How to Grow Corn February 10 2014
A member of the grass family, the biggest challenge with growing corn is usually the space it requires. However, the flavor of fresh picked corn from your own garden simply can’t be beat.
Plan to plant three varieties, if the season and space allows: early, mid, and late season varieties. Or, for an extended harvest, make plantings every week, for several weeks.
Gardening tip for growing corn: Consider growing corn with pumpkins and beans to save space in your garden.

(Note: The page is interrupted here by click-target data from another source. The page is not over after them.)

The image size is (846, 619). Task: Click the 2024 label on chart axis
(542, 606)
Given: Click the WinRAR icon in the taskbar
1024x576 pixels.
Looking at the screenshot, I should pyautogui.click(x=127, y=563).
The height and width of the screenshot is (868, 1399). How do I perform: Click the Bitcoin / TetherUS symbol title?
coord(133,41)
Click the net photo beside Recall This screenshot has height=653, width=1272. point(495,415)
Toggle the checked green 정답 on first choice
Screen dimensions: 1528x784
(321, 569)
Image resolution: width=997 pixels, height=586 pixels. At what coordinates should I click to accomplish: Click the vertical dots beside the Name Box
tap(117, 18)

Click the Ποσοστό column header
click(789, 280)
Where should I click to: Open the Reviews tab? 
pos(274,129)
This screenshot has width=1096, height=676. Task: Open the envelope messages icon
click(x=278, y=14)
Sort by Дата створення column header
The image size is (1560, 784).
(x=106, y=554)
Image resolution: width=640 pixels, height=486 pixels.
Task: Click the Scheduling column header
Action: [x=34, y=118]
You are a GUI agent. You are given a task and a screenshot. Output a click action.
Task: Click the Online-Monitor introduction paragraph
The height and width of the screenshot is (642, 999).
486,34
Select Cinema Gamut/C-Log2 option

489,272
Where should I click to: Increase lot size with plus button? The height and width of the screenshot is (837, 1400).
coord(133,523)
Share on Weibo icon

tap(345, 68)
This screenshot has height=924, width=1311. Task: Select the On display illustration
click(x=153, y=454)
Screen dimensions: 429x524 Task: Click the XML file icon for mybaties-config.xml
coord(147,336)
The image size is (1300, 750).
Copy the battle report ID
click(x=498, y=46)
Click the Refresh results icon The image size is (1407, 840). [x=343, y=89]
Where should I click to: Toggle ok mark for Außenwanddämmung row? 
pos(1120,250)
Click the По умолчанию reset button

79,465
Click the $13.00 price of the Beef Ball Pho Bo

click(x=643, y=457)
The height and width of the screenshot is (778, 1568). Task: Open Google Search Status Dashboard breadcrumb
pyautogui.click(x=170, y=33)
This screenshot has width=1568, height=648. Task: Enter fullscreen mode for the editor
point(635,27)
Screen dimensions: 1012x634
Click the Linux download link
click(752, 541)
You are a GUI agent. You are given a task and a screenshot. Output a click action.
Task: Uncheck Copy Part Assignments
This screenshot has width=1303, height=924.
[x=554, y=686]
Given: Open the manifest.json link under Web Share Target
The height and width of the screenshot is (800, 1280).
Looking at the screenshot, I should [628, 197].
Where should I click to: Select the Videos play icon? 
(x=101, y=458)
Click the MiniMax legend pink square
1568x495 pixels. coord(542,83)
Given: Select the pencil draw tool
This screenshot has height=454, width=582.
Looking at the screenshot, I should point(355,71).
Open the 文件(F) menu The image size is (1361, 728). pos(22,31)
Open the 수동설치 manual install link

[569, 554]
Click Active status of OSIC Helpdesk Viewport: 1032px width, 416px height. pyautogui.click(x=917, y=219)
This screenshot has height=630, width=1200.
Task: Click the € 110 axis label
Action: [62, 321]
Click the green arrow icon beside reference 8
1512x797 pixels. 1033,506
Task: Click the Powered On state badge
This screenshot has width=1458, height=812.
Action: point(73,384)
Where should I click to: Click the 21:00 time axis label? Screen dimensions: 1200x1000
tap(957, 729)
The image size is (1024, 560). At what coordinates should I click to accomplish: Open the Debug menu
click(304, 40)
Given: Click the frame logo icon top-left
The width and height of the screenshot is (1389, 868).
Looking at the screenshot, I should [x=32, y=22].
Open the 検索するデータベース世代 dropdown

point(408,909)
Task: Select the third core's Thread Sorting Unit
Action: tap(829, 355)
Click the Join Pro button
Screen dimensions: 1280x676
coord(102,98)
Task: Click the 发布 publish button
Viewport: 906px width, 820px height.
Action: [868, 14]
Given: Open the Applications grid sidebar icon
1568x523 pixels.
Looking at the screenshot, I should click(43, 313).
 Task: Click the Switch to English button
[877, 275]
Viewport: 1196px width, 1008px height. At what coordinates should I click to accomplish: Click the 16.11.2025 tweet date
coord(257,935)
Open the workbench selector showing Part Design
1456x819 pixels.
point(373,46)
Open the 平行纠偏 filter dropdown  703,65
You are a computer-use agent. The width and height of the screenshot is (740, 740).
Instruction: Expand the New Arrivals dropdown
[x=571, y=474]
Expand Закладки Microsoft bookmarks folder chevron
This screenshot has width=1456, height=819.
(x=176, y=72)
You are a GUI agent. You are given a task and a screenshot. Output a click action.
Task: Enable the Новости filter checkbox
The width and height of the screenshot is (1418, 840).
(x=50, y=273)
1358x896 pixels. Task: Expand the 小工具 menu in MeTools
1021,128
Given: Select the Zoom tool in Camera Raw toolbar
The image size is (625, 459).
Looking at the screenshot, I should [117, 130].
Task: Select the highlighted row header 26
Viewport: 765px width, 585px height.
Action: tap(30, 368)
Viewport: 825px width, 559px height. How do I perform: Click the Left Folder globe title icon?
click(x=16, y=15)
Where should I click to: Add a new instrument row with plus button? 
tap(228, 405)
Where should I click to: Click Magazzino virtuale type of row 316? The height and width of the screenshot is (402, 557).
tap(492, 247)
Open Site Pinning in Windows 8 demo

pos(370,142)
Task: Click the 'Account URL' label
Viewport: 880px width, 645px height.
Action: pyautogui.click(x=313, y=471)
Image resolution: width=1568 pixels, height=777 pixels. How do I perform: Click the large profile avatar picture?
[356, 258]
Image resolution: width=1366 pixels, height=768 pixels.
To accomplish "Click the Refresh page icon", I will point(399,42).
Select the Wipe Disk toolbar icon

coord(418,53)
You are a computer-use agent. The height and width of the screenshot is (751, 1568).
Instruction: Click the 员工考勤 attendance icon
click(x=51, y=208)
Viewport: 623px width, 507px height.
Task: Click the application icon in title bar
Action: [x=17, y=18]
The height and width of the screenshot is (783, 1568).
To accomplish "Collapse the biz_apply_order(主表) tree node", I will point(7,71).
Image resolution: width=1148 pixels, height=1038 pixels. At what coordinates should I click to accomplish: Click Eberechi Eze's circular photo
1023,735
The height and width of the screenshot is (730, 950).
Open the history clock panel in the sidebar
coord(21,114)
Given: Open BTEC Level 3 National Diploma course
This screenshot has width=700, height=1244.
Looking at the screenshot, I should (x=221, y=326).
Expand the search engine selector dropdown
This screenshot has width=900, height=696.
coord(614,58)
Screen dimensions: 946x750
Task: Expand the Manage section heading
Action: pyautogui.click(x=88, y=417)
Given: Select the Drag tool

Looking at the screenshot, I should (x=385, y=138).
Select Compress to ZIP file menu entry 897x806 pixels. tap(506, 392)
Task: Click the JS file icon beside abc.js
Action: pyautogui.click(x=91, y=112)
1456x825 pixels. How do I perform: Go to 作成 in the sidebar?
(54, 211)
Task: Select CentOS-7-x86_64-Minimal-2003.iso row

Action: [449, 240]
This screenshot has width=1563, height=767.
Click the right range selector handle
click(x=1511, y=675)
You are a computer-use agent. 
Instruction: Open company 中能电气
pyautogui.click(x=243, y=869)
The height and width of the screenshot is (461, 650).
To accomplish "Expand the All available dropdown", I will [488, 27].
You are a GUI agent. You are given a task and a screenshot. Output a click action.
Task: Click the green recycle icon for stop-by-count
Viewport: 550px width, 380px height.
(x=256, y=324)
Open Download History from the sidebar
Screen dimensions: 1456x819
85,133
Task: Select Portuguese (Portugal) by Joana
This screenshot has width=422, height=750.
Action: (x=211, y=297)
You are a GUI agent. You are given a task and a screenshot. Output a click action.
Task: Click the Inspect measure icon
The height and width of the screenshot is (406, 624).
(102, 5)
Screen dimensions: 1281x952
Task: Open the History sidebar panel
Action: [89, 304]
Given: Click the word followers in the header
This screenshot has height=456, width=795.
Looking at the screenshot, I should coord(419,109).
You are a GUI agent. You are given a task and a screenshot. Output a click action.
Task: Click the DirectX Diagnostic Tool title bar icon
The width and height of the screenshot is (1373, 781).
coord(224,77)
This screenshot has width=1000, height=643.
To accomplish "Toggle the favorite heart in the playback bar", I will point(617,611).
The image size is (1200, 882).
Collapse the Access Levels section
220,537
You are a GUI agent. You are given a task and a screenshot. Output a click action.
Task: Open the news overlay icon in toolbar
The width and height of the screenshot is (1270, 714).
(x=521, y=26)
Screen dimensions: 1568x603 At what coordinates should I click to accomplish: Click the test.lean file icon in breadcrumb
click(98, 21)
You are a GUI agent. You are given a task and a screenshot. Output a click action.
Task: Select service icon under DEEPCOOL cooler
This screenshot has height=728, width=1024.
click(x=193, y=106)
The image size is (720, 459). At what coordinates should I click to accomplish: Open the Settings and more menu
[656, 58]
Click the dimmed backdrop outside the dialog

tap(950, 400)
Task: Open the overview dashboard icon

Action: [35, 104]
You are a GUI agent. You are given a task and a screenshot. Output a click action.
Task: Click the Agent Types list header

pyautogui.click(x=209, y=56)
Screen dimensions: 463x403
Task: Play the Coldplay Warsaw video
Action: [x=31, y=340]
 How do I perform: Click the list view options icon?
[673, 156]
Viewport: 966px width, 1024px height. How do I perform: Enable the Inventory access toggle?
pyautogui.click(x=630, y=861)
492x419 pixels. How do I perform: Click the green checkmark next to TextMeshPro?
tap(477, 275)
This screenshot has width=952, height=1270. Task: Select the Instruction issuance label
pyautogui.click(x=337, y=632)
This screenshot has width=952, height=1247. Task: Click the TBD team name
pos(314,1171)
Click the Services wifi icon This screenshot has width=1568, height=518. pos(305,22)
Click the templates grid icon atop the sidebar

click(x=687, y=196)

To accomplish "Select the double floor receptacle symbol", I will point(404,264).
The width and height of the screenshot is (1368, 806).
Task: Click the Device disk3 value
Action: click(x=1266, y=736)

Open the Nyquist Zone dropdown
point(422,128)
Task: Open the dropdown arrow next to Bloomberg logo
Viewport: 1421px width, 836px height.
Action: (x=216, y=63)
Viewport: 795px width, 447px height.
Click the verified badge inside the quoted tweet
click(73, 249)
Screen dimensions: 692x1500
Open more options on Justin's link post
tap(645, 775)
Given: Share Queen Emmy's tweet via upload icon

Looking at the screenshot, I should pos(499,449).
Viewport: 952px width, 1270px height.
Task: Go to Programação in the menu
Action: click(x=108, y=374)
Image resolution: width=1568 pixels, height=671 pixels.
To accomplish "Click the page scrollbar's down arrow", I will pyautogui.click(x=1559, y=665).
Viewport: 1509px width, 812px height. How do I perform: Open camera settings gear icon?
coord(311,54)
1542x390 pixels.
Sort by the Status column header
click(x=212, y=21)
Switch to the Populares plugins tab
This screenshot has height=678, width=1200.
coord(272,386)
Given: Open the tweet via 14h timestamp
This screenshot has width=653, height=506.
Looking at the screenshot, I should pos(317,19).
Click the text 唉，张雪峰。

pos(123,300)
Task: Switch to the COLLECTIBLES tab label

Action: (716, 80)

Don't plant corn near tomatoes.
Dietary Fiber, Chromium, Manganese, Magnesium, Potassium, Selenium, Vitamin C, Thiamin, Folate, Phosphorus
Climate & Growing Conditions
Corn prefers warm/hot climates and doesn’t tolerate frost. Growing corn requires full sun. Wind breaks are helpful also (planting several rows together helps with support).
Prepare the Garden Soil
Prepare the garden bed for corn by digging in poultry manure at least two weeks ahead of planting. The pH level of the garden soil should be between 5.5-7.0 for growing corn.
Your first planting of corn should be two weeks after spring's last frost. For growing corn, the garden soil needs to be 60+ degrees (F) to germinate.
Prepare short rows, spaced 2 feet apart. Dig the trenches 10” deep, then line with a complete fertilizer (or compost) and cover with 4” of soil. Space the kernels 10” apart. Fill the trench with soil. Keep the soil moist (but not soggy). Seedlings should appear within two weeks.
Poor pollination (ears with few kernels) is a common problem these days when growing corn. To help nature along, plant in blocks of at least three rows with 2’ of space between each row.
If planting several varieties, allow sufficient space between varieties to prevent cross-pollination (mixing of the varieties).
When growing corn, keep the garden soil moist (but not soggy). Avoid watering the tassels.
Note: Do not water from top down, this disturbs the pollination cycle of the corn.
Fertilize throughout the growing stage with a fertilizer high in nitrogen and phosphate.
Corn earworm, corn borer, cutworm, aphids, birds and raccoons.
Corn matures in 3 months, when the kernels are plump and milky. To test, crush a kernel with your fingernail and look at the resulting liquid. If clear, the plant is not ready yet for harvest.
The average plant will grow 1 to 2 ears of corn per stalk.